SET EXERCISE:
Return the lines below exactly as they appear, leaving the pictures out of your answer.

Entries on target coordinates
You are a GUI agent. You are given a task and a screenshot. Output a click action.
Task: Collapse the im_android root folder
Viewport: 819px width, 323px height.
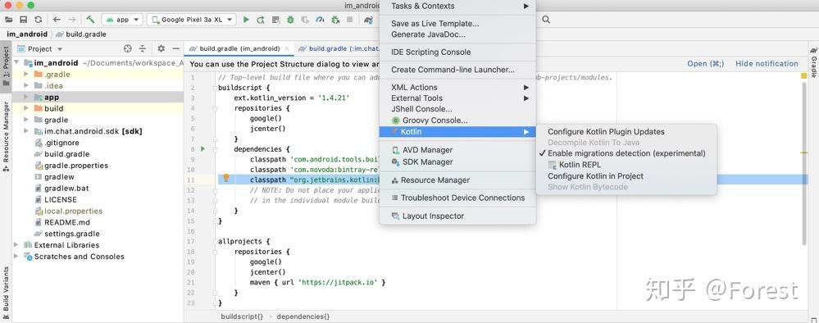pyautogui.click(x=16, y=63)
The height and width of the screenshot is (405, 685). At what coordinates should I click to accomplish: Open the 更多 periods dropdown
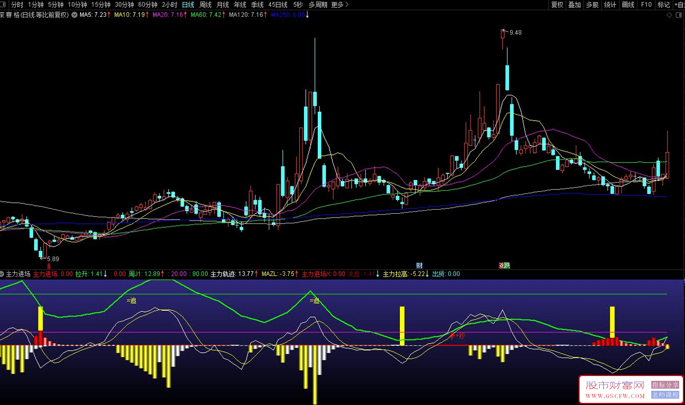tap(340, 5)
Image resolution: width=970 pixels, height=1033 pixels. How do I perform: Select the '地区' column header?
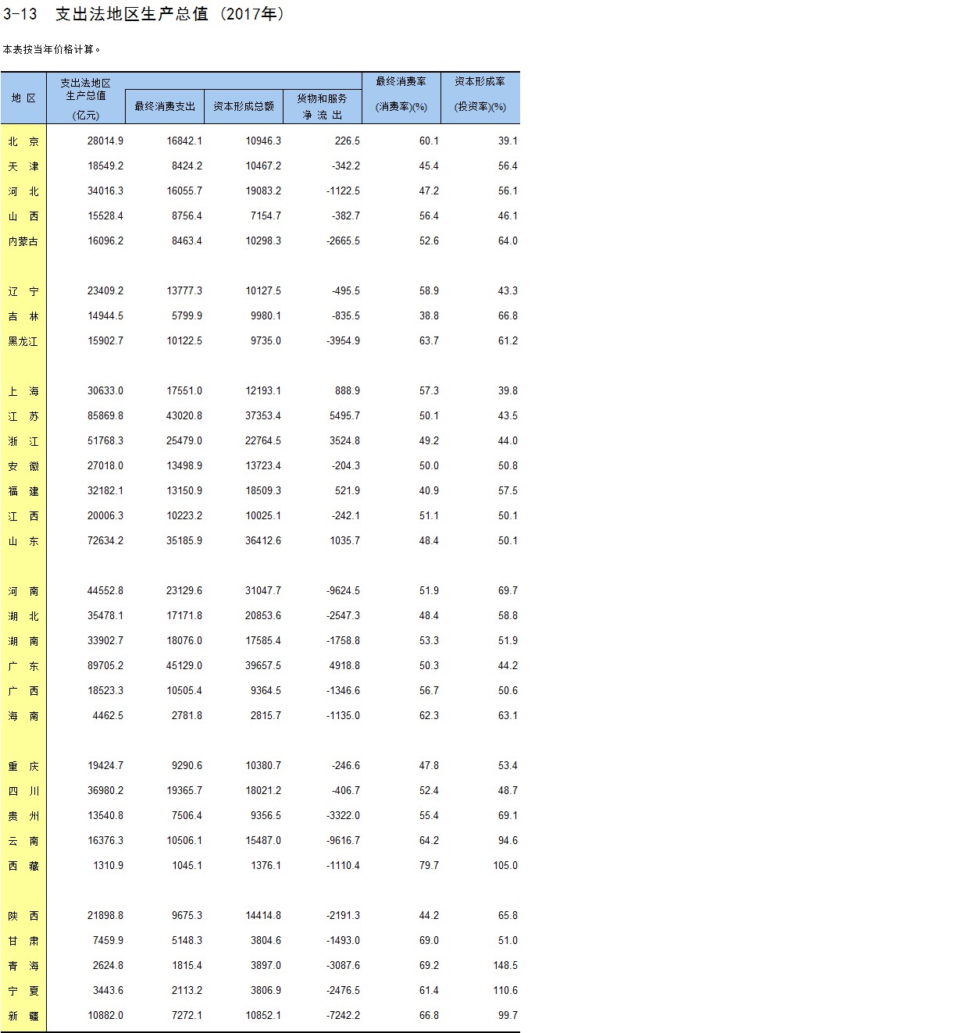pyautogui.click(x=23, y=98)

RESPONSE TO THIS EXERCISE:
You are a GUI agent. You are given a task and a screenshot. Output a click action.
Task: Collapse the im_android root folder
Viewport: 819px width, 323px height.
pyautogui.click(x=16, y=63)
The height and width of the screenshot is (405, 685). At what coordinates should I click to accomplish: Open the 更多 periods dropdown
tap(340, 5)
Image resolution: width=970 pixels, height=1033 pixels. How do I perform: Select the '地区' column header?
pyautogui.click(x=23, y=98)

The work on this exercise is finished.